2.Also rtf is a newtral format and client with any wordprocessing
software can easily read it.

Author information is not given in the name of docs. But it can be
easily got from the document properties section.

Hope it helps.

Subject: Re: Document naming conventions/standards
From: dhenss-ga on 29 Oct 2002 05:36 PST

Thanks for the comment.  From what you just stated, it looks like I am
trying to make this more difficult than it really is.  The suggestion
about .rtf is new to me, but it makes sense.

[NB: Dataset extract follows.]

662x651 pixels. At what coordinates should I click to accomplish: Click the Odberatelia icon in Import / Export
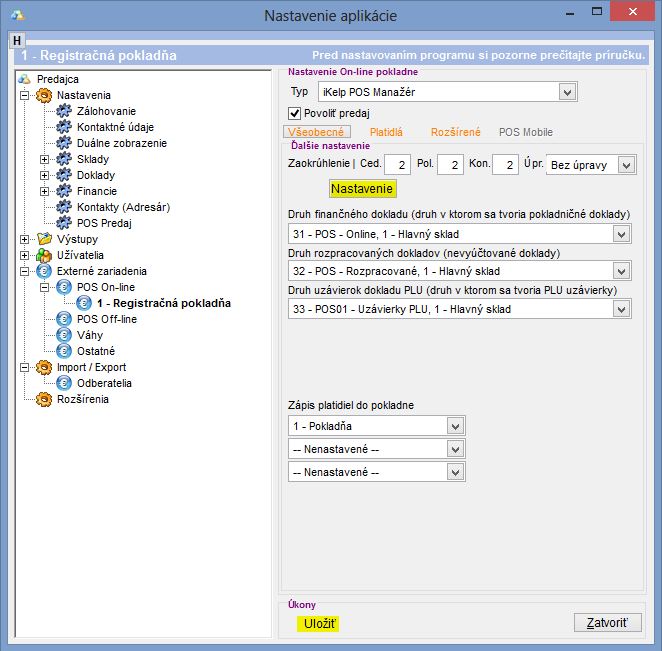click(65, 383)
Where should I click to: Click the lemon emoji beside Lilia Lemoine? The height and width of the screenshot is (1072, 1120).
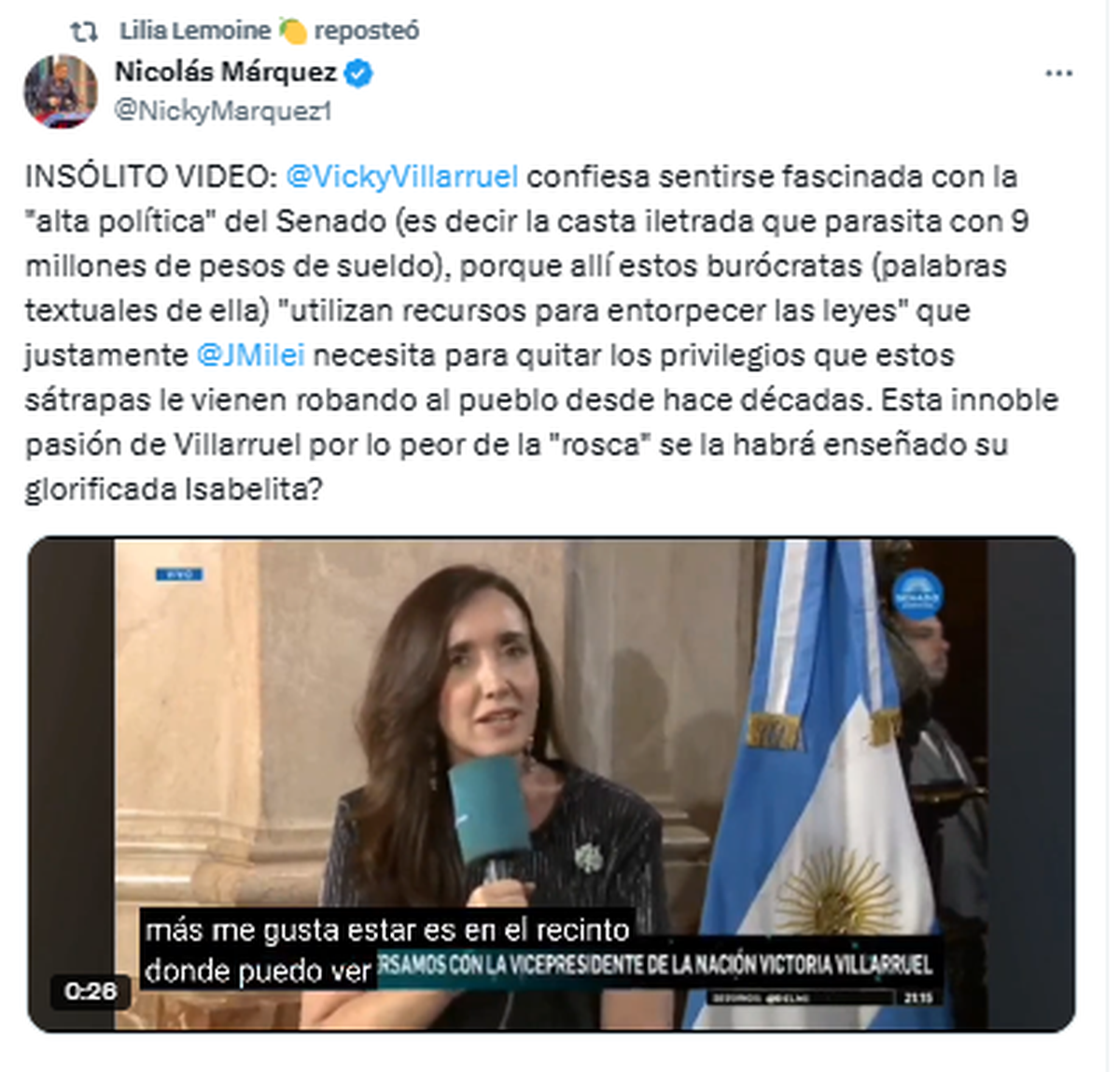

Subject: Re: Document naming conventions/standards
From: iso8601-ga on 31 Oct 2002 17:05 PST
The comment about using RTF is a good one, and one used here for about
5 years now.

>>  The next most important key will probably be the date. So that the
documents will sort chronologically within each client, you will want
to put the date in CCYYMMDD format where CC is the century, YY the
year, MM the month, and DD the day.  <<

You may not be aware that this definition is actually from an
International Standard called ISO 8601:1988 , updated to YYYY-MM-DD
definition in ISO 8601:2000 .

There is a whole Google Directory section at:
 on this very topic.

ISO 8601 is now also recognised as an Internet Standard through RFC
3339, as well as being mentioned by W3C in a 'Technical Note', in the
HTML 4 standard, and in various XML-schema languages.